In equations (P-1) to (P-5),
M 11 , M 12 , and M 13 are independently hydrogen, fluorine, alkyl having 1 to 5 carbon atoms, or alkyl having 1 to 5 carbon atoms in which at least one hydrogen is replaced with a halogen.
11. The polymerizable compound represented by the formula (20) is at least one compound selected from the group of the polymerizable compounds represented by the formulas (20-1) to (20-7). 12. The liquid crystal composition according to 12.

In equations (20-1) to (20-7),
L 31 , L 32 , L 33 , L 34 , L 35 , L 36 , L 37 , and L 38 are independently hydrogen, fluorine, or methyl;
Sp 11 , Sp 12 , and Sp 13 are independently single-bonded or alkylenes having 1 to 10 carbon atoms, and in these Sp 11 , Sp 12 , and Sp 13 , at least one -CH 2- is -O. -, -COO-, -OCO-, or -OCOO- may be replaced, and at least one- (CH 2 ) 2- may be replaced with -CH = CH- or -C≡C-. , At least one hydrogen may be replaced with fluorine or chlorine.
P 11 , P 12 , and P 13 are independently selected groups from the group of polymerizable groups represented by formulas (P-1) to (P-3).

In equations (P-1) to (P-3),
M 11 , M 12 , and M 13 are independently hydrogen, fluorine, alkyl having 1 to 5 carbon atoms, or alkyl having 1 to 5 carbon atoms in which at least one hydrogen is replaced with a halogen.
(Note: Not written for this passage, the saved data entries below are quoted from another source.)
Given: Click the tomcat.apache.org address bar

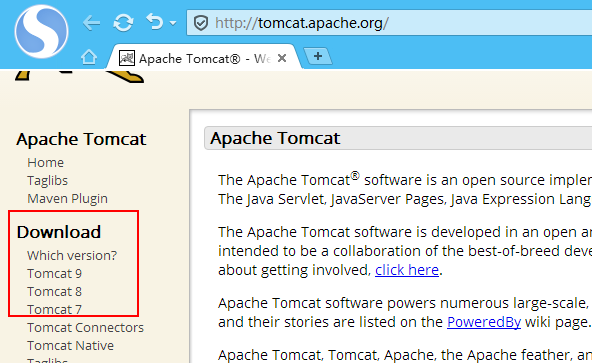Looking at the screenshot, I should (x=389, y=23).
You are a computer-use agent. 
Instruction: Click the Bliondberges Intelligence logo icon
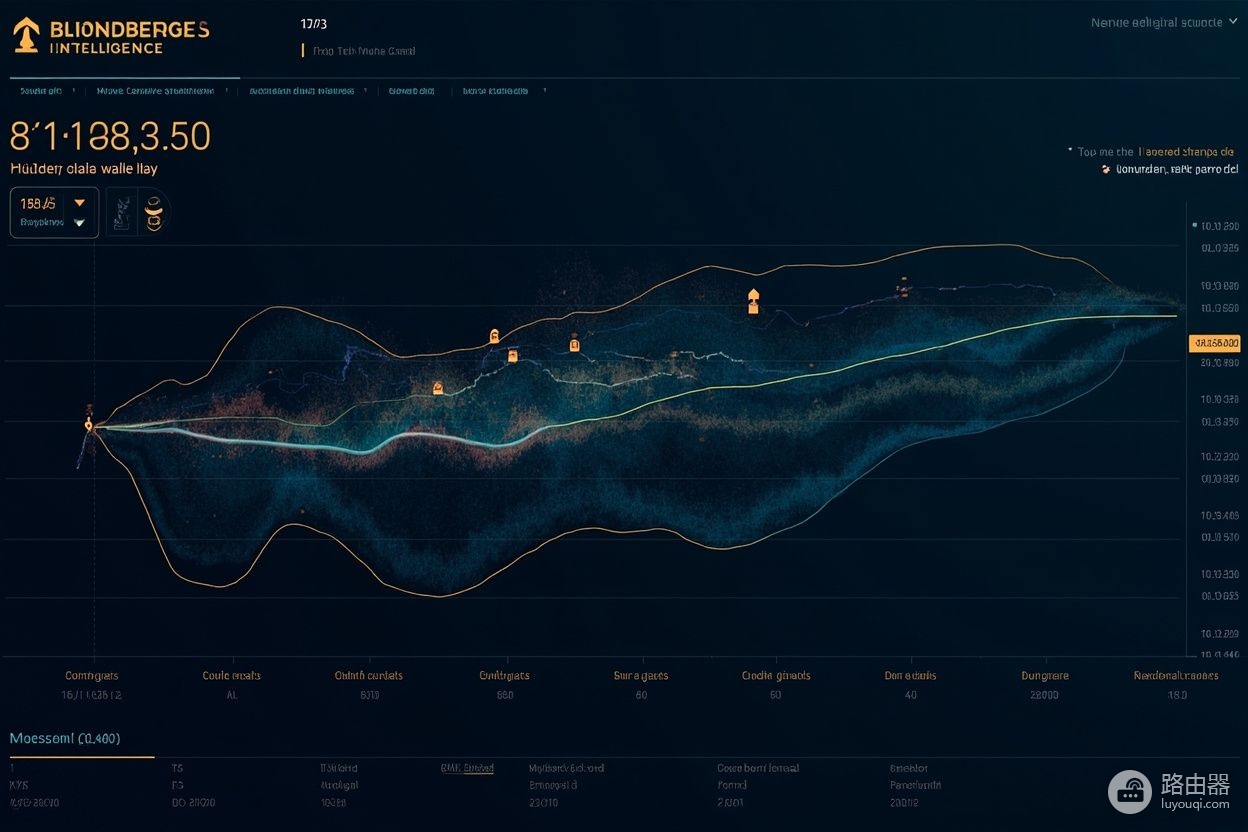pos(26,34)
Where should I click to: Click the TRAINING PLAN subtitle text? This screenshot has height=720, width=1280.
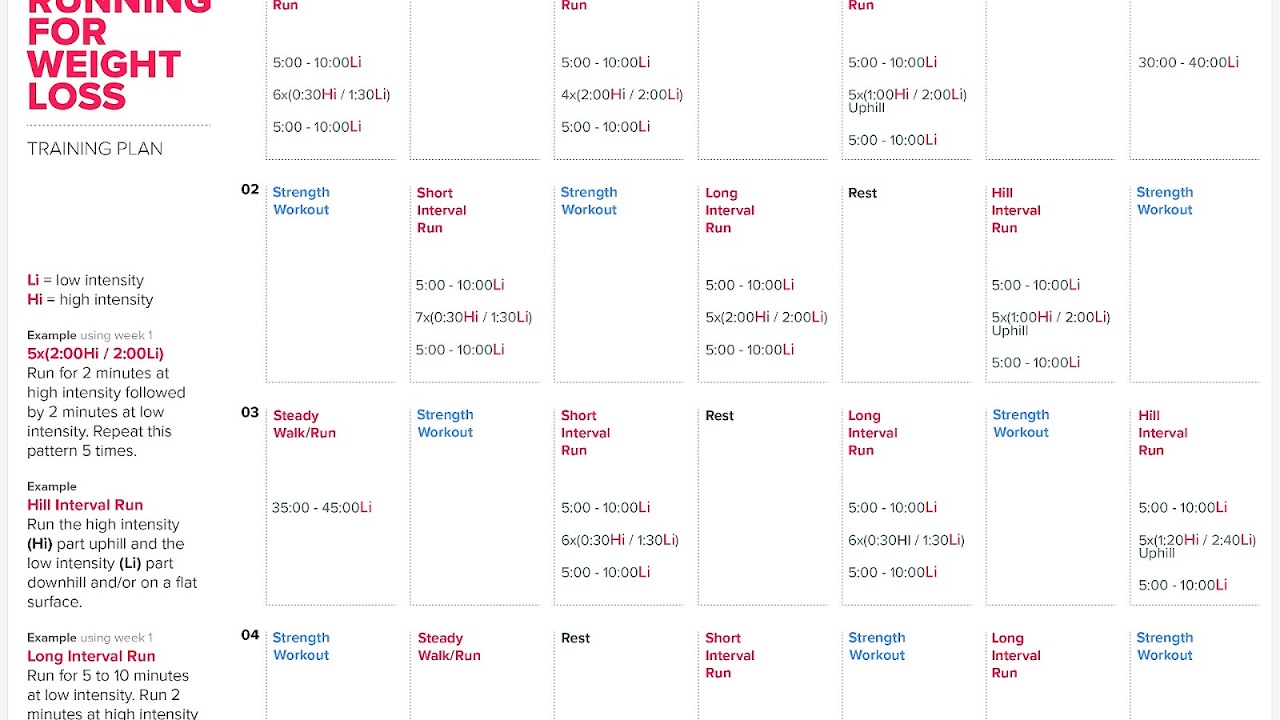(x=95, y=149)
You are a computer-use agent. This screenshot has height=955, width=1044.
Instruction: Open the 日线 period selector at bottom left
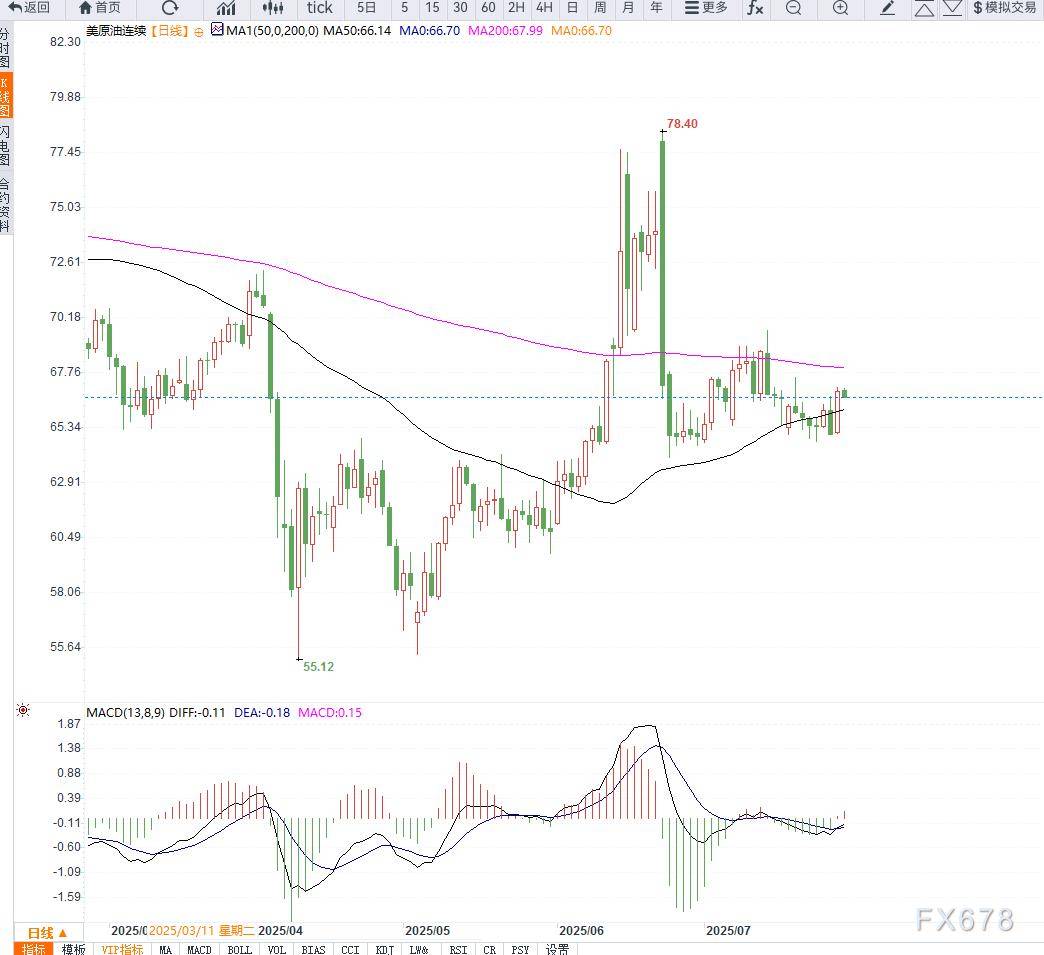pyautogui.click(x=47, y=931)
A polymerizable compound different from the compound represented by the formula (1) or the formula (20), a polymerization initiator, a polymerization inhibitor, an optically active compound, an antioxidant, an ultraviolet absorber, a light stabilizer, a heat stabilizer, and a dye. The liquid crystal composition according to any one of claims 6 to 13, which contains at least one selected from the group of antifoaming agents.
At least selected from the group consisting of the liquid crystal composition according to any one of claims 6 to 14 and at least a part of the liquid crystal composition according to any one of claims 6 to 14 polymerized. A liquid crystal display element containing one.